→ Enunciado A
Segundo o trecho citado, em que mês e ano a pesquisadora deixou o Facebook?
→ Enunciado B
Dê continuidade ao texto sobre o Facebook e a eleição, começando logo após a última frase apresentada.

══ Trecho citado

Ao final de três semanas, o feed da conta do Facebook de Carol Smith havia evoluído ainda mais. “Tornou-se um fluxo constante de conteúdo enganoso, polarizador e de baixa qualidade”, escreveu a pesquisadora.

A pesquisadora, que mais tarde realizou experimentos de polarização em uma conta de teste orientada à esquerda, deixou o Facebook em agosto de 2020, mesmo mês em que a empresa reprimiu as páginas e grupos do QAnon.

Em uma postagem pública de setembro de 2020, o fundador do Facebook, Mark Zuckerberg, escreveu que sua empresa tinha 'a responsabilidade de proteger nossa democracia' Foto: Mandel Ngan/AFP

Em sua nota de saída, que foi revisada pelo The Times e anteriormente reportada pelo BuzzFeed News, a pesquisadora afirmou que o Facebook estava "conscientemente expondo os usuários a riscos de danos à integridade" e citou a lentidão da empresa em agir contra o QAnon como um motivo para sua saída.

Dia da Eleição

Durante meses, a empresa refinou medidas de emergência conhecidas como planos de “quebra de vidros” - como desacelerar a formação de novos grupos no Facebook - no caso de um resultado contestado. O Facebook também contratou dezenas de milhares de funcionários para proteger o site para a eleição, consultou especialistas jurídicos e políticos e ampliou as parcerias com organizações de verificação de fatos.

Em uma postagem pública de setembro de 2020, o fundador do Facebook, Mark Zuckerberg, escreveu que sua empresa tinha “a responsabilidade de proteger nossa democracia”. Ele destacou uma campanha de registro de eleitores que o Facebook financiou e descreveu as medidas que a empresa havia tomado -- como remover informações incorretas e bloquear anúncios políticos -- para "reduzir as chances de violência e agitação".

Muitas medidas pareceram ajudar. O dia da eleição veio e passou sem grandes contratempos no Facebook.

Mas depois que a contagem de votos mostrou uma disputa acirrada entre Trump e Joe Biden, então candidato democrata à presidência, Trump postou na madrugada de 4 de novembro no Facebook e no Twitter: “Eles estão tentando ROUBAR a eleição."

Os documentos internos mostram que os usuários encontraram no Facebook maneiras de minar a confiança no voto.

Em 5 de novembro, um funcionário do Facebook postou uma mensagem em um grupo interno chamado “Feedback do feed de notícias”. Em sua nota, ele disse aos colegas que informações mentirosas sobre os votos eram visíveis na seção de comentários das postagens. Pior ainda, disse o funcionário, os comentários mais incendiários estavam sendo amplificados para aparecer no topo das sequências de comentários, espalhando informações imprecisas.

════
══ Dados fornecidos

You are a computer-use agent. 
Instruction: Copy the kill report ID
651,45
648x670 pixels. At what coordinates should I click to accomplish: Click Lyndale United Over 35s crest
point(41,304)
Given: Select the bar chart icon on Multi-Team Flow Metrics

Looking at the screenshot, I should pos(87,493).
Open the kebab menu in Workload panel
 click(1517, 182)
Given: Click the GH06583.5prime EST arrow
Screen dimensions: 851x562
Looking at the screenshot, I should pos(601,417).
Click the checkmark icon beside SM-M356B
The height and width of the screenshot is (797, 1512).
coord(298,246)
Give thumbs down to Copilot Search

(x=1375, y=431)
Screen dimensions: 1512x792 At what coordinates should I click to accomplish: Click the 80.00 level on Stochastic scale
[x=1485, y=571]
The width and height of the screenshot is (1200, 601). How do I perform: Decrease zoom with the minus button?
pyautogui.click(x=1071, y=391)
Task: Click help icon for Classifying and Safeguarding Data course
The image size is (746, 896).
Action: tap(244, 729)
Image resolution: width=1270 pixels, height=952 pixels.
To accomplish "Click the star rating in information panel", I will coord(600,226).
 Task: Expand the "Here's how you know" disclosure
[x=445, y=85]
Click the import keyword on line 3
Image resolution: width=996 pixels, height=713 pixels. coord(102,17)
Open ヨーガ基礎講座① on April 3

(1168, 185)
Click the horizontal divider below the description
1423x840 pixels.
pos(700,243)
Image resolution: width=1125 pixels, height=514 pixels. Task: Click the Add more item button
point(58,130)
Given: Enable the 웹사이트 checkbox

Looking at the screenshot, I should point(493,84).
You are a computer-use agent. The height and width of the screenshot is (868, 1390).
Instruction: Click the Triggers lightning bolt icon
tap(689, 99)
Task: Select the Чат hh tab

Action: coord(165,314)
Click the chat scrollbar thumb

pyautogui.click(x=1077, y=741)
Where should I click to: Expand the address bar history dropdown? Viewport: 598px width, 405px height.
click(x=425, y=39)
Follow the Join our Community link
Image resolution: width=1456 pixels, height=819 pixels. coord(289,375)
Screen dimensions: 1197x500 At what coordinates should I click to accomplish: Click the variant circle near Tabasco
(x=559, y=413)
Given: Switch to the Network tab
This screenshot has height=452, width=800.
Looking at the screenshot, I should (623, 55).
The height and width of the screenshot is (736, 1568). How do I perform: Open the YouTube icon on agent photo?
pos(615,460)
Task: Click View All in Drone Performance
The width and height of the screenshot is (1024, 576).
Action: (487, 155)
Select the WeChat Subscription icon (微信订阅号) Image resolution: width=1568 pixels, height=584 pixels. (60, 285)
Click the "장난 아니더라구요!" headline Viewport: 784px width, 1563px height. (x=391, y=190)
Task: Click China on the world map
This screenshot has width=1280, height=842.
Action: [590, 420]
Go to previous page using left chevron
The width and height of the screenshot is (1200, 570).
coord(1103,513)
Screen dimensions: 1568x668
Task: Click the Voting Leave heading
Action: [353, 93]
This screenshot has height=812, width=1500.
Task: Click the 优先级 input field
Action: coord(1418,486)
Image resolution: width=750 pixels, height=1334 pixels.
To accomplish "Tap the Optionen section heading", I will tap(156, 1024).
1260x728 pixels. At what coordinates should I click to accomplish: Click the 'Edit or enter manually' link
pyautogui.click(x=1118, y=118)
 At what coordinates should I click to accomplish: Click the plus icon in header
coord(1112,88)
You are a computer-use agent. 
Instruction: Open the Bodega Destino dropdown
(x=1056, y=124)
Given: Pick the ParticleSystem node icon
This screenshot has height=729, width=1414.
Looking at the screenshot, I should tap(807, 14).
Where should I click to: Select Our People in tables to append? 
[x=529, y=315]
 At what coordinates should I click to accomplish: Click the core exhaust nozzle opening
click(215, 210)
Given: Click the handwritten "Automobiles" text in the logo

════

→ Resposta escrita A
Em agosto de 2020.

→ Resposta escrita B
Então, em 9 de novembro, um cientista de dados do Facebook disse a vários colegas em uma postagem interna que a quantidade de conteúdo na rede social lançando dúvidas sobre os resultados da eleição havia disparado. Até uma em cada 50 visualizações no Facebook nos Estados Unidos, ou 10% de todas as visualizações de material político, era de conteúdo declarando o voto fraudulento, escreveu o pesquisador.

“Havia também uma margem de incitamento à violência”, escreveu ele no post.

Mesmo assim, o Facebook começou a relaxar suas medidas de emergência em novembro, disseram três ex-funcionários. O período crítico pós-eleitoral parece ter passado e a empresa teme que algumas medidas pré-eleitorais, como a redução do alcance de páginas marginais dedireita, levem a reclamações dos usuários, disseram.

6 de janeiro

Na manhã de 6 de janeiro, com os manifestantes reunidos perto do prédio do Capitólio em Washington, alguns funcionários do Facebook consultaram uma planilha. Lá, eles começaram a catalogar as medidas que a empresa estava tomando contra a desinformação eleitoral e o conteúdo inflamatório em sua plataforma.

As reclamações dos usuários sobre postagens que incitaram a violência dispararam naquela manhã, de acordo com dados da planilha.

Ao longo daquele dia, quando uma multidão invadiu o Capitólio, os funcionários atualizaram a planilha com as ações que estavam sendo tomadas, disse um trabalhador envolvido no esforço. Das dezenas de etapas que os funcionários do Facebook recomendaram, algumas -- como permitir que os engenheiros da empresa excluam em massa postagens que estavam sendo denunciadas por promover violência -- foram implementadas.

Parte do problema, escreveram os funcionários, era que as regras de desinformação eleitoral do Facebook deixaram muitas áreas cinzentas Foto: Olivier Douliery/AFP

Mas outras medidas, como evitar que grupos mudem seus nomes para termos como Stop the Steal, não foram totalmente implementadas por causa de falhas tecnológicas de última hora, de acordo com a planilha.

Zuckerberg e Mike Schroepfer, diretor de tecnologia do Facebook, postaram notas internas expressando tristeza com o motim no Capitólio. Mas alguns funcionários do Facebook responderam com raiva, de acordo com mensagens vistas pelo The Times.

“Eu gostaria de sentir o contrário, mas simplesmente não é suficiente dizer que estamos nos adaptando, porque já deveríamos ter nos adaptado há muito tempo”, escreveu um funcionário. “Havia dezenas de grupos Stop the Steal ativos até ontem, e eu duvido que eles mediram palavras sobre suas intenções.”

Outro escreveu: “Sempre achei que, no geral, meu trabalho foi significativo e útil para o mundo. Mas, honestamente, este é um dia muito sombrio para mim”.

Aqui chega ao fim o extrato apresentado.